How does PID spread?

The only way to know for sure if you have PID is to see a doctor. They’ll give you tests and talk to you about your symptoms and medical and sexual history. It’s important to be honest — PID can be mistaken for other infections, so doctors need all the facts to give you the right treatment before the infection gets worse.

Don’t worry: We are here to help you, not judge!

You are at a high risk of getting PID if you

  • Have an STD and do not get treated
  • Have more than one sex partner
  • Have a sex partner who has sex partners other than you
  • Have had PID before
  • Are sexually active and are age 25 or younger
  • Douche
  • Use an intrauterine device (IUD) for birth control.

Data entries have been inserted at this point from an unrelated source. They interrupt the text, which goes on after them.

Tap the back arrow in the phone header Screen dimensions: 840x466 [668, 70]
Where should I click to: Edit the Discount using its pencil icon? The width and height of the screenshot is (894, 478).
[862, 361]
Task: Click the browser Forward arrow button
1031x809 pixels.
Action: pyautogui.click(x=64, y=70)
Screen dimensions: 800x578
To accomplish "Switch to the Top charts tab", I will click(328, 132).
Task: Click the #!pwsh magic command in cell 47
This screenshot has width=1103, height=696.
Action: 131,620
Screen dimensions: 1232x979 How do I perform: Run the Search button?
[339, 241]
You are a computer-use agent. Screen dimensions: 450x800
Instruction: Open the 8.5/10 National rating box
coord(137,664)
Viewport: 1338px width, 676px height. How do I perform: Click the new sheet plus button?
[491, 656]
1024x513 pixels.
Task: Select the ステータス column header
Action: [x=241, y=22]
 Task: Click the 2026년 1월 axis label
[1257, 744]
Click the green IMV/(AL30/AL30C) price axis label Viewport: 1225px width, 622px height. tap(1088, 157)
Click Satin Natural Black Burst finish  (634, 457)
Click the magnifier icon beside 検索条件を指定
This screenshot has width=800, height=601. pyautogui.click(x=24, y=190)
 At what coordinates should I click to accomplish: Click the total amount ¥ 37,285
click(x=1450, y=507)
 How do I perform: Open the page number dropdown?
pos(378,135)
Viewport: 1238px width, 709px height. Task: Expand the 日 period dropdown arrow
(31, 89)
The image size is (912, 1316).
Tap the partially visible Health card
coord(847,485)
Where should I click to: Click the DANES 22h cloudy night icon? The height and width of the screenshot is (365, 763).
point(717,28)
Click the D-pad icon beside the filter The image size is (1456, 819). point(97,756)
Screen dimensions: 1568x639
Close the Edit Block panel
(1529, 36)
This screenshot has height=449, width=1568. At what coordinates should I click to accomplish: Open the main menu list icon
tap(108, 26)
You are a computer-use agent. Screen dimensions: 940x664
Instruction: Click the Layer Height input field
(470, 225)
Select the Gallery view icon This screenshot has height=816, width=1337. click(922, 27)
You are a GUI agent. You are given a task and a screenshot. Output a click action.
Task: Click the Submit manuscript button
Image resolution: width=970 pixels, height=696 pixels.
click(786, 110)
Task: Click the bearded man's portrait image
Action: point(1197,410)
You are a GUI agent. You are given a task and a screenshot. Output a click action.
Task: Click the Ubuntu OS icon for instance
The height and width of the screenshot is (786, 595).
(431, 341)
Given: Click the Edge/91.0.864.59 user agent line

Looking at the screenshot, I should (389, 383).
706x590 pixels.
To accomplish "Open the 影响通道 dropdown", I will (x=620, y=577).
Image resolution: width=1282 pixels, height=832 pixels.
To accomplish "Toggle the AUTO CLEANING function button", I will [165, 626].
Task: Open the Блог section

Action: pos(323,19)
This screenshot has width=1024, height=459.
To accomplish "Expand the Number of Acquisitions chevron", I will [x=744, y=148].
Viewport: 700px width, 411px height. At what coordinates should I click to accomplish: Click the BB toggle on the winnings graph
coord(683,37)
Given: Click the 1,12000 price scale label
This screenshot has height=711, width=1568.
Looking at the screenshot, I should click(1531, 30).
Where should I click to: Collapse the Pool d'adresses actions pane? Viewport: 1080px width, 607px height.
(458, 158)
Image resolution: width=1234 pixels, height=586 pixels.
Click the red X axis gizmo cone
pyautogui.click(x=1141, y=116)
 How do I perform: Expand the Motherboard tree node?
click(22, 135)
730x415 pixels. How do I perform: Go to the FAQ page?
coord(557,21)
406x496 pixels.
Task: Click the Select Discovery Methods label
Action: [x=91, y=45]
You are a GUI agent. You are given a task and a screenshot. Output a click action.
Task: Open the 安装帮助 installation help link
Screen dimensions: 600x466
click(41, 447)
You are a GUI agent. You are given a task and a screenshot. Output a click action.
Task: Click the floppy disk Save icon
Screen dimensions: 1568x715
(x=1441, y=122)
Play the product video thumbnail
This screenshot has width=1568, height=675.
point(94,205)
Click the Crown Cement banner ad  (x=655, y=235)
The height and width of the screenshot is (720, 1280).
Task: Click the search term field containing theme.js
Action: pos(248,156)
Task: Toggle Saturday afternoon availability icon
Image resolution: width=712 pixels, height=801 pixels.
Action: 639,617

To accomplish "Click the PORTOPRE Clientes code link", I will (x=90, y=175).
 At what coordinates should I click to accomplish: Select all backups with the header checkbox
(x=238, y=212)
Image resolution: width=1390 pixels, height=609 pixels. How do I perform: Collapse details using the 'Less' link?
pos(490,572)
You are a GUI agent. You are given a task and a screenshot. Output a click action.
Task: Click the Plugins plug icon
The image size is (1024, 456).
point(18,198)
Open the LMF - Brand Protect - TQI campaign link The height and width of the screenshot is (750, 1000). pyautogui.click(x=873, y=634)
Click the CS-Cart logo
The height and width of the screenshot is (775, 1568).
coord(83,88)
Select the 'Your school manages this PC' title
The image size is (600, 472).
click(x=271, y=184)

How will you know if you have PID?

There are no particular tests for diagnosing PID. PID is confirmed based on a combination of your medical history, physical exam, and other test results. You may not realize you have PID as your symptoms may be mild, or you may not experience any symptoms. But, if you notice any of the below symptoms, book an appointment:

  • Pain in your lower abdomen
  • Fever
  • An unusual discharge with a bad odor from your vagina
  • Pain and/or bleeding when you have sex
  • Burning sensation when you urinate
  • Bleeding between periods.


What happens if you don’t get treated?

Early diagnosis is the key to prevent the complications of PID. But if left untreated it can lead to various complications of PID, such as:

  • Formation of scar tissue both outside and inside the fallopian tubes that can lead to tubal blockage
  • Ectopic pregnancy (pregnancy outside the womb)
  • Infertility (inability to get pregnant)
  • Long-term pelvic/abdominal pain.